1. When the Japanese were winning the war in East Asia and were threatening to invade India, it was said that they are Indian soldiers loyal to them would be in Delhi within 10 days. A Punjabi soldier on the border with Burma joked: “Not if they go by train they won’t”.
2. Black American soldiers were stationed in Trinidad in 1941, then a British colony. The money, smart clothes and self confidence they had amazed the more poverty stricken Trinidadians. A calypso singer wrote these sad lyrics:“I was living with a decent and contented wife…Until the soldiers came and broke up my life.”
(the British Colonial Office, afraid that the example of the American black soldiers would cause a revolt among the black people under their rule asked that the soldiers be sent away and insisted that such Black American soldiers in West Africa not take leave in British colonies… all while supposedly fighting Nazi racist ideology).

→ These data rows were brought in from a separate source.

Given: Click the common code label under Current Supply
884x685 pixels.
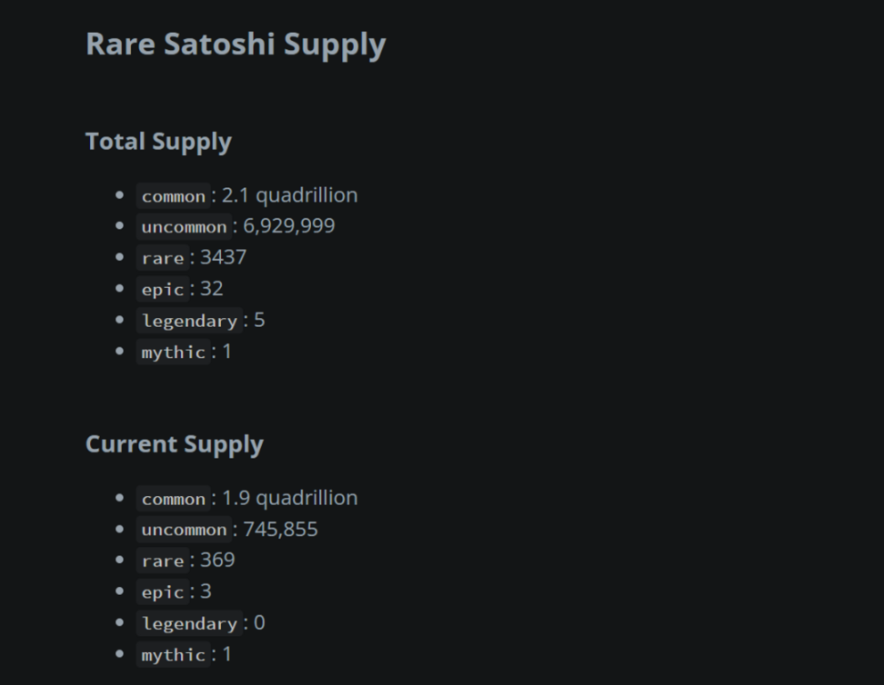Looking at the screenshot, I should (174, 499).
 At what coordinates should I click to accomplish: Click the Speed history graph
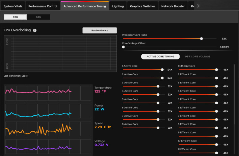pyautogui.click(x=48, y=128)
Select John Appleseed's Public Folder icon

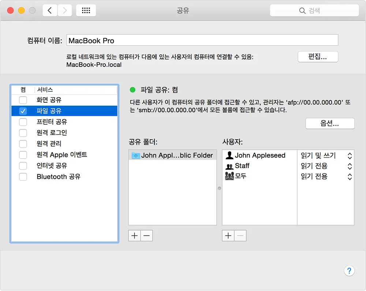(x=135, y=155)
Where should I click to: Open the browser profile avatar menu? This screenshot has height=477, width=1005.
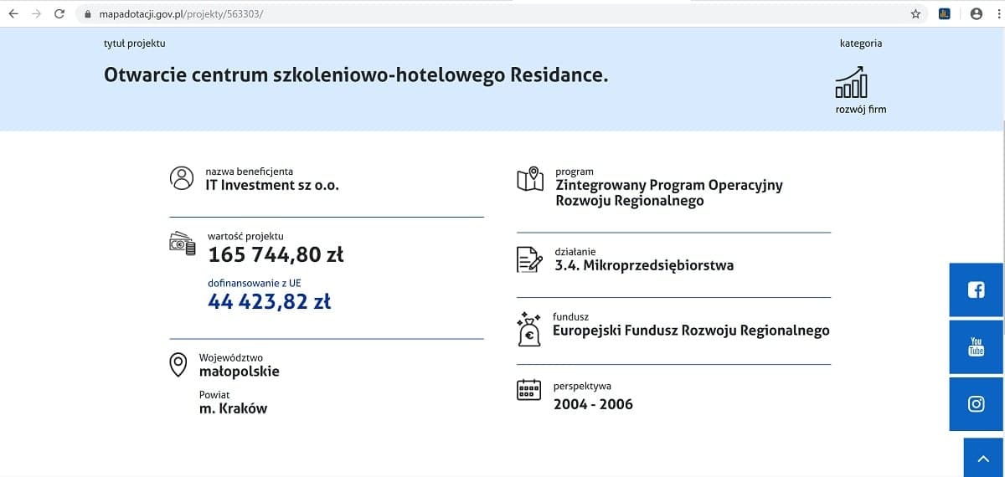976,13
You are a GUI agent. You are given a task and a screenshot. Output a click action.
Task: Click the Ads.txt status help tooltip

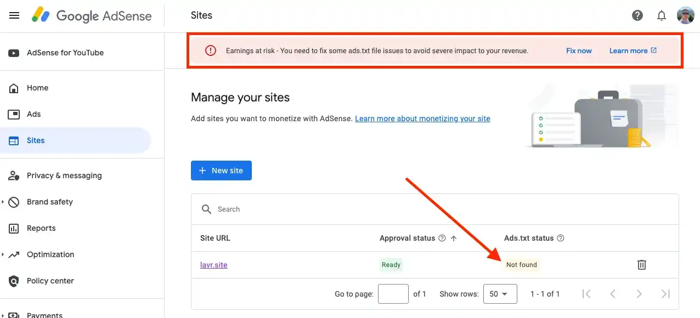click(560, 238)
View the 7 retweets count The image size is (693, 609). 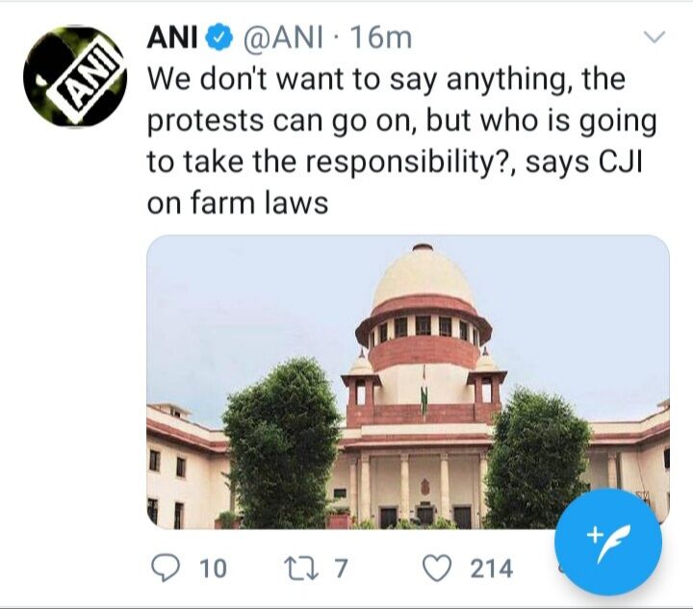(340, 569)
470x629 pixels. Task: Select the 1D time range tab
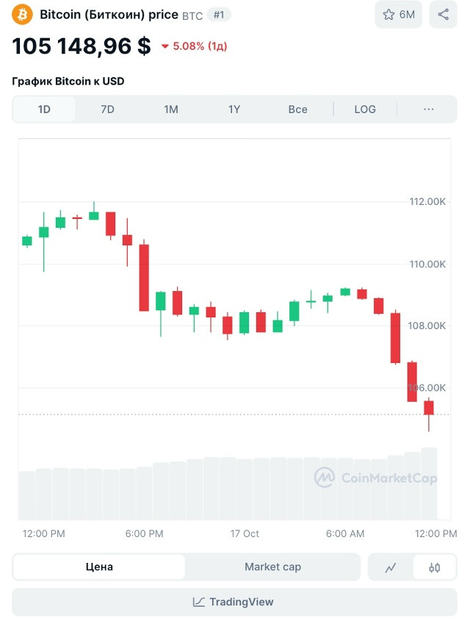[x=44, y=109]
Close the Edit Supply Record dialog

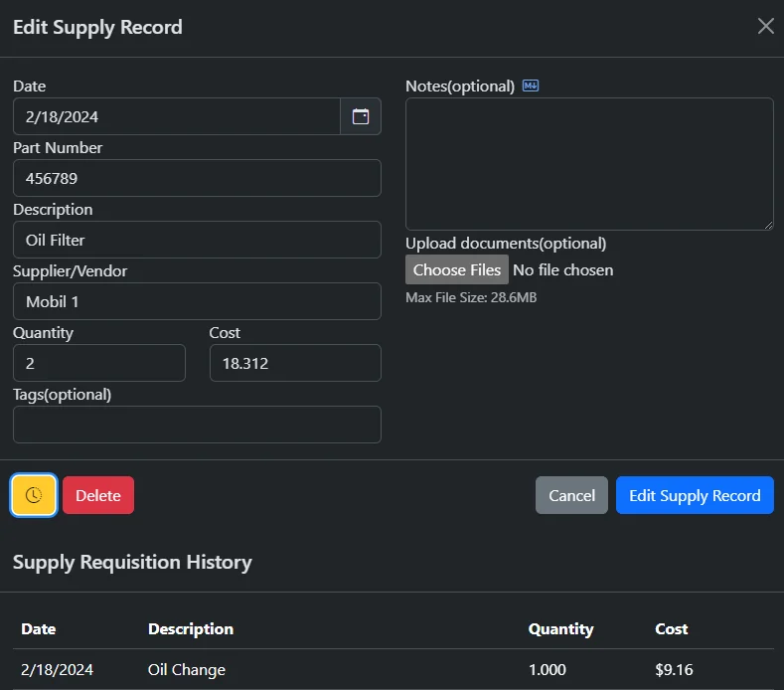[765, 27]
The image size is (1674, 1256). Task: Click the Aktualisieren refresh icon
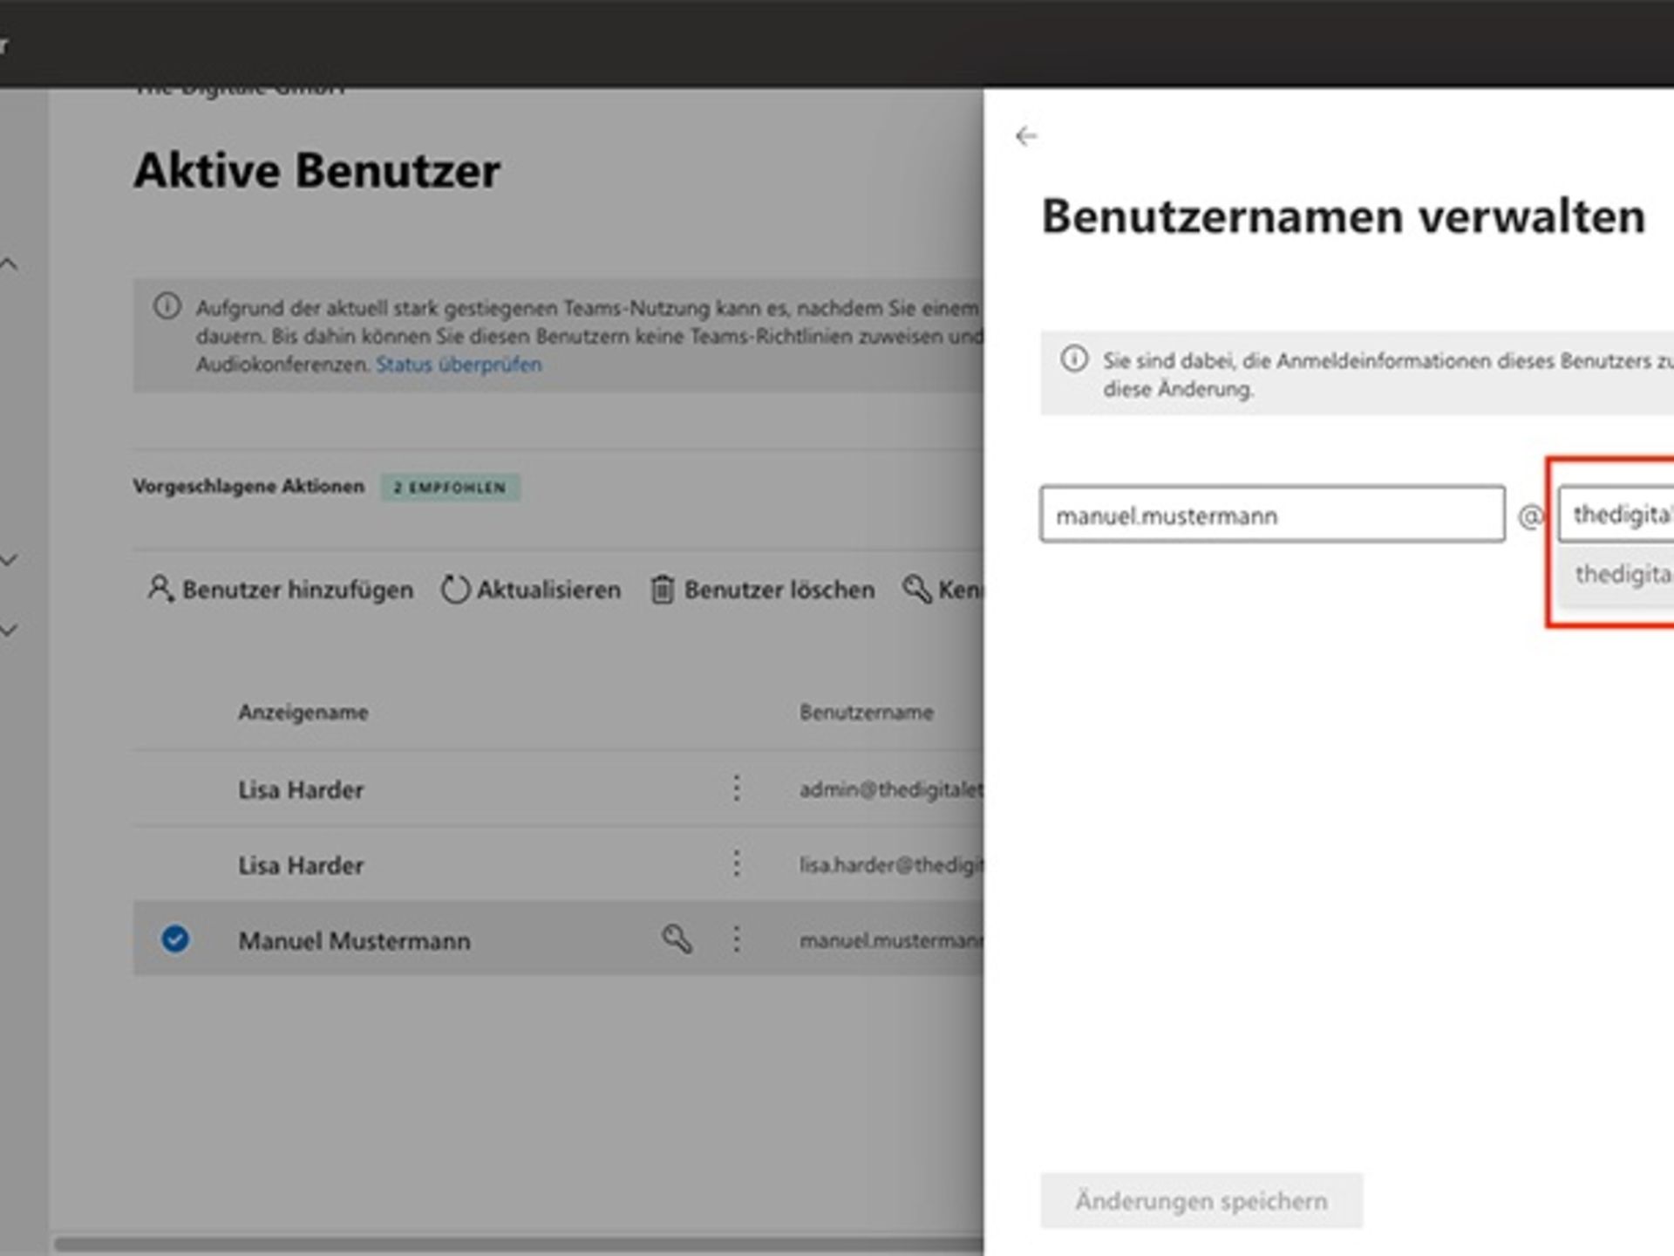(455, 590)
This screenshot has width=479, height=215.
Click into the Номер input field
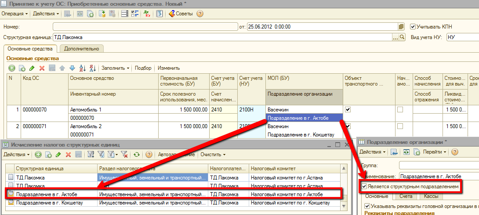(x=145, y=26)
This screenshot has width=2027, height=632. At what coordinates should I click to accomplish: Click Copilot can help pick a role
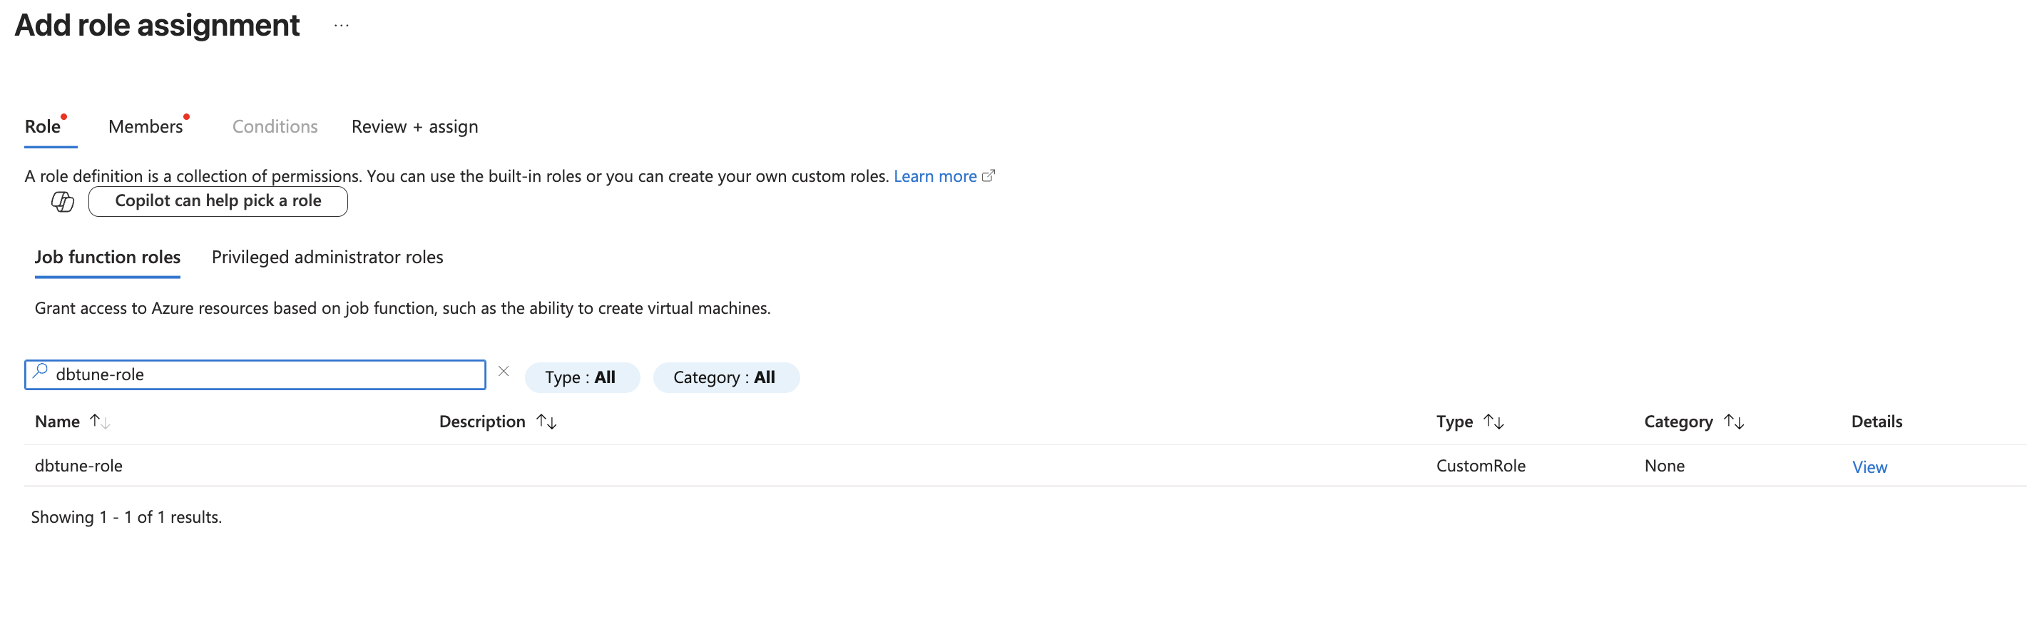pyautogui.click(x=218, y=201)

3. There was considerable doubt as to how much the white Commonwealth countries would support Britain if war came with the Germans and/or the Japanese. Australia, Canada, South Africa and New Zealand had all refused to help, or only helped in a lukewarm way, at various times of trouble in the 20s and 30s (which is understandable after the big loss of life all those places suffered in WW1). But when Chamberlain declared on the 3rd of September that it was war a cable message arrived soon after in London from a tiny Caribbean colony, saying: “Don’t worry; Barbados is with you.”
(I wonder if anyone remembered that rather touching event during the race riots in Britain in the late 50s?)